For a brief moment, the great black dog reared on to its hind legs and placed its front paws on Harry’s shoulders, but Mrs. Weasley shoved Harry away towards the train door, hissing, ‘For heaven’s sake, act more like a dog, Sirius!’
“See you!” I call out of the open window as the train begins to move, while Ron, Hermione, Harry, and Ginny wave beside me. The figures of Tonks, Lupin, Moody, and Mr. and Mrs. Weasley shrink rapidly, but the black dog is bounding alongside the window, wagging its tail; blurred people on the platform are laughing seeing it chasing the train, and then we round the bend, and Sirius was gone.
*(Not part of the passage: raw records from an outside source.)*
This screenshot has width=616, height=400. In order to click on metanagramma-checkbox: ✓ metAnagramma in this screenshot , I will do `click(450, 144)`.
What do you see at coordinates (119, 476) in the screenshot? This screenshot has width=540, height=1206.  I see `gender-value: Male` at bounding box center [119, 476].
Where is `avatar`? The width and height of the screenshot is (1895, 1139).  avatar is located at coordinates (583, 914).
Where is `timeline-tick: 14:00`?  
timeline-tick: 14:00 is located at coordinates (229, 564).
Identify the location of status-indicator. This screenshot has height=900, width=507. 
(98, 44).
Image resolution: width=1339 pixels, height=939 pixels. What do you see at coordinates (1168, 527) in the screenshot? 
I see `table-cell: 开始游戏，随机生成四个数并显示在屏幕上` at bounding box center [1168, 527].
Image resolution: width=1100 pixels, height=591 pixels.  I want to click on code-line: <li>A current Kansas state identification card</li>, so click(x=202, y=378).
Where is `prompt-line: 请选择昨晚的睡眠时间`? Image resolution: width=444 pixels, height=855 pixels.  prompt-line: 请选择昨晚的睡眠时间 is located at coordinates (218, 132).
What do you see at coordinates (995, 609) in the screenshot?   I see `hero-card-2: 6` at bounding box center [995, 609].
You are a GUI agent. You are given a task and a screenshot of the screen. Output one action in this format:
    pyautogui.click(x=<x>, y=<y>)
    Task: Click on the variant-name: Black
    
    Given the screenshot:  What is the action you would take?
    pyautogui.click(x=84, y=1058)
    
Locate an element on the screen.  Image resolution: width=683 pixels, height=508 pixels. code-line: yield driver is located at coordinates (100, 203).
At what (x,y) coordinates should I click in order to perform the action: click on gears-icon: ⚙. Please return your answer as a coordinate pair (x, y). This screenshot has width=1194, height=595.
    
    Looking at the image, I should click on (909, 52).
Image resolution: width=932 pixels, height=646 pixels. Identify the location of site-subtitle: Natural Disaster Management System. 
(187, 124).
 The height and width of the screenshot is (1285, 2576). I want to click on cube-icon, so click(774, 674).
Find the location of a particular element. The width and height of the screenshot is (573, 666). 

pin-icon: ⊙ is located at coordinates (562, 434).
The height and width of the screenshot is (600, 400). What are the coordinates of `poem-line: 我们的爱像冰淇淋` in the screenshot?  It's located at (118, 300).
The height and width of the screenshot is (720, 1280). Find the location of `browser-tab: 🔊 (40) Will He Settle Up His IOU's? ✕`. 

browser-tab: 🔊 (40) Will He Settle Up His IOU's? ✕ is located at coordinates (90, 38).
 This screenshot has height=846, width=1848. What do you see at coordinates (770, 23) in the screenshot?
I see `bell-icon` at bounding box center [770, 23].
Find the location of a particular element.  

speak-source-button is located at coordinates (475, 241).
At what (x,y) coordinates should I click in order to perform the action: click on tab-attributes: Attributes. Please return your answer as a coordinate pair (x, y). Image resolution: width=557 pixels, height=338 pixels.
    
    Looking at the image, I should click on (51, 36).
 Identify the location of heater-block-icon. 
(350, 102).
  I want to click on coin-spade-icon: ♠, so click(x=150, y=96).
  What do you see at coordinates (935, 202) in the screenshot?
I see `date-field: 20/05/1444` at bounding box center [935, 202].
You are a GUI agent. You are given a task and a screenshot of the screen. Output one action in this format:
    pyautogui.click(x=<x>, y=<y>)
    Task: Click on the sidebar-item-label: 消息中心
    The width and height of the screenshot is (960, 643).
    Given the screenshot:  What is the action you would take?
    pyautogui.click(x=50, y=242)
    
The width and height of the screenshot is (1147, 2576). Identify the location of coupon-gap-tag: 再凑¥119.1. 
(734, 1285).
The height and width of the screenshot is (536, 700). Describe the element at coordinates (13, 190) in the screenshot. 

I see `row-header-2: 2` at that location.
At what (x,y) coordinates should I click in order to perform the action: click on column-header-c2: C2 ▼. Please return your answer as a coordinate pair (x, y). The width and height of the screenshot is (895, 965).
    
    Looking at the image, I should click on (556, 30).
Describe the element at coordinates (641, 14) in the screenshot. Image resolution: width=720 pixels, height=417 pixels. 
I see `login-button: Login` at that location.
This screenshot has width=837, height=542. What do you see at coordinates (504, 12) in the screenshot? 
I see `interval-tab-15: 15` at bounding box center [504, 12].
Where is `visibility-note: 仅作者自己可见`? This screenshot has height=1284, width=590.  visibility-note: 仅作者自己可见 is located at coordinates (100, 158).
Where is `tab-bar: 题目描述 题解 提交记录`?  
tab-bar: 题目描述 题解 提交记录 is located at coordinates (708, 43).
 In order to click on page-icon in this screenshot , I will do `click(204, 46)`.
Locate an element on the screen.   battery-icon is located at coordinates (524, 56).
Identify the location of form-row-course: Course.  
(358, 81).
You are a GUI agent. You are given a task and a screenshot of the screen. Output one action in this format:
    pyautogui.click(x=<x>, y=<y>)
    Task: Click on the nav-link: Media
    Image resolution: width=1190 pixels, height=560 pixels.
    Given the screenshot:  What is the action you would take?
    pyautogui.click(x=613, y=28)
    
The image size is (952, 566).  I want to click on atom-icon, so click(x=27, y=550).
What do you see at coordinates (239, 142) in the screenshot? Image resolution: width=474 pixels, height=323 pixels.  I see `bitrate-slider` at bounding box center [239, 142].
In Harry Potter and the Order of Phoenix by J. K. Rowling’s Harry Potter series, a handful of characters can shape-shift into animals. In the excerpt seen above, Harry’s godfather, Sirius, shape-shifted into a dog to accompany him unnoticed to the train station. Sirius acts like a dog in specific ways, like running along the train and wagging his tail. Yet Mrs. Weasley is irked that not all of his actions are dog-like and could give away his disguise.
“For you have been my help. I will rejoice in the shadow of your wings.
In this verse from the book of Psalm 63:7, God is represented as a bird. The bird’s/God’s wings are described as the comfort and shelter that God gives to His people.
“You never know for sure how girls’ minds work (do you think it’s a mind in there or just a little buzz like a bee in a glass jar?) but you got the idea she had talked the other two into coming in here with her, and now she was showing them how to do it, walk slow and hold yourself straight …
The sheep pushing their carts down the aisle – the girls were walking against the usual traffic (not that we have one-way signs or anything) – were pretty hilarious…”
In A&P, a short story by John Updike, buzz like a bee, implies that nothing is remarkable in the girls’ minds. At the same time, the customers are compared to sheep, who wander in groups mindlessly down the aisles.
What is the difference between zoomorphism, personification, and anthropomorphism?
Like what we mentioned earlier, zoomorphism is a technique used to describe or give animal-like attributes to anything that’s non-animal. It can be an object, a human, or a piece of art. It is often used in the process of dehumanization and is quite a powerful technique.
Example: The feet of bathtubs and tables were carved to look like lions’ feet.
Anthropomorphism, on the other hand, is the complete opposite of zoomorphism. We use it to ascribe human qualities to other objects, animals, and inhuman creatures to give an insight into their functions. It brings non-human things to life using human attributes, usually to serve as an extended metaphor or allegory.
Example: The Animal Farm, where pigs represent political figures and social classes to demonstrate the allegorical meaning of communism, Russia.
Personification is a technique used mainly for imagery. It uses human qualities to describe something non-human. It’s quite similar to anthropomorphism. The only difference is their purpose of usage. Personification is useful in animating a setting, or in emphasizing the importance of some non-human entity. It gives life to elements of stories that can engage the reader further.
Example: I heard the last piece of pizza calling for me.
Why is Zoomorphism used?
Zoomorphism is a literary technique often found in short stories. But some records show it has been used as a literary device since the ancient Romans and Greeks.
Zoomorphism is used because it is a very helpful tool for the practical description of different characters. The purpose of this literary technique is to create a figurative language and provide a comparison.